### Extract to read
_ _ _

# New Avery Full Bodies



## nodakoutdoors.com (Feb 27, 2002)

They're out.

What do you guys think? Gonna give Clinton and the foots a run for their money?

http://www.averyoutdoors.com/stories/fu ... _2003.html


----------



## Decoyer (Mar 2, 2002)

I think they look awesome! I might wait a year before I get them though just to see how they hold up for other hunters. The price is good too at 125-140 for a 6 pack.


----------



## Leo Porcello (Jul 10, 2003)

Well I think they look great and all but since they are made in China or mass produced there, they won't be in my spread. Yep I know look at all the money we save however I just soon spend more on Big Foots and keep an American Company going. Not to get on the political soap box but this is the reason why the economy sucks. Buying from countries such as China makes me uke: :******: Especially when I know those are the guys that want to put their rifle scopes on guys like me. But that is what makes this country so great!! Freedom of Choice. My choice is to support my own and those that will support us. Those that make the other choice may want to start taking Chinese as a second language. God Bless the USA!!! :sniper: CHINA

Leo "Cobra" Porcello


----------



## Bartman (Apr 22, 2003)

Porkchop, many other products that we use everyday are from china/other foreign countries.....does this mean you will stop using htem too??? Just curious not starting anything.....But i think these decoys look great, just have to wait and see how the base holds up on them. It looks kind of like a flambeau/carrylite base, maybe there are some stakes that will hold htem in. I might have to get a dozen or two to try them out. Cheaper than hardcores anyway.


----------



## Austin Bachmeier (Feb 27, 2002)

I know I'll be trying a few in the yardsale spread this fall. Got Backwings, Carrylite FB's and Aqua Vacs, New G&H Lessers, Bigfoots, and Probably the Averys. Can we say head positions? :wink:


----------



## Leo Porcello (Jul 10, 2003)

_ _ _

### Written problem 1
In the decoy thread, what price does Decoyer give for a 6 pack?
### Written problem 2
Reproduce everything in the decoy thread from "They're out." down to "(Mar 2, 2002)".
### Written problem 3
Carry on the forum thread about the new Avery full-body decoys from the point where it stops.

### Source material
_ _ _

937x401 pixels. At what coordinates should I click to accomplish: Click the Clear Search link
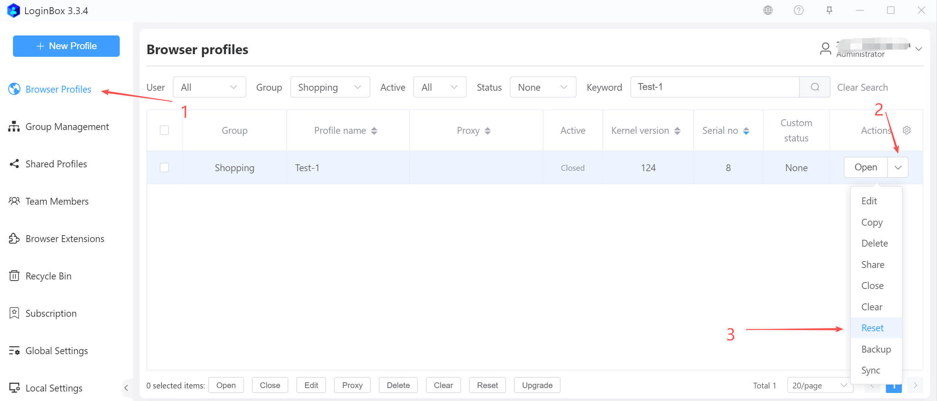pyautogui.click(x=862, y=87)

_ _ _

### Response 1
125-140

### Response 2
They're out.

What do you guys think? Gonna give Clinton and the foots a run for their money?

http://www.averyoutdoors.com/stories/fu ... _2003.html


----------



## Decoyer (Mar 2, 2002)

### Response 3
Bartman,

I know your not starting anything. Most people don't even give looking where it is made a second thought. My wife and I make a very good effort to not buy things from China. We look at everything we buy. Now I know sometimes there is just no way to get around it. Say like a radio. I will buy the one that is 90% made in the US and 10 percent made in China opposed to the one that is made soley in China. Maybe a vehicle is a better example. Most things you do have a choice though like decoys. I just soon buy the Big Foots that we all know are highly effective and made in the US. There are places where you can go to buy Made in the US stuff only. One subject that really fires me up is US Flags made in China. There was a batch that had 53 stars. Do we have 53 states??? I know times are tough. Heck I am in the military. We don't get paid the bundles of money a lot think we do. But most are not in it for the money. But anyway to answer your question. If I know 100% that is made in china no matter what it is then I go with out it. Plain in simple. If I don't know where it is made then I make a judgement call as to how bad I really need the item. If I open Cabela's or Bass Pro and it says Imported just before the price well then I go with out it. I go with out so my family and so your family won't. Support other countries like china before ours will be one of the biggest demises of this country (my personal opinion). Leo "Cobra" Porcello :sniper: CHINA


----------



## Matt Jones (Mar 6, 2002)

Does anyone know when these will be available? I heard they won't be available before this fall.

It does kind of suck that they're made in China because I want to buy some!!! I've already supported bigfoot enough that I won't feel too bad about adding a couple dozen of these to the spread...although I will definitely wait until I can see them in person before ordering them. I heard the greenhead gear decoys looked great but the paint job was similar to carry-lite's. I.E. it came right off. :eyeroll:

Speaking of carry-lite no one ever griped about them being made in a foreign country (then again that foreign country isn't communist :eyeroll: ). I don't know, I do agree with what Porkchop is saying to some extent and do try to buy american made products if I can; but realistically that is almost impossible to do.

I guess I'll wait to see the dekes before I decide. If they're better than foots or as good, I'll probably buy some to add some different poses to the spread. Then again if they're about the same I'd rather pay the extra money for foots and support an american company.


----------



## Austin Bachmeier (Feb 27, 2002)

If the paint on em is like the shells we have in the back room @ Scheels it ain't goin nowhere, but our sample shines a little. Zink said himself there will be no shine to the full production run either, So these should be ****....


----------



## MNhunter (Oct 20, 2002)

Im getting 10-12 doz....hopefully by October I will have them by the sounds of it.... :eyeroll:


----------



## Old Hunter (Mar 8, 2002)

I'm with Porkchop. I always try to buy the American product. I am willing to pay more also. We need to keep american manufacturing alive. Im staying with the Big Foot.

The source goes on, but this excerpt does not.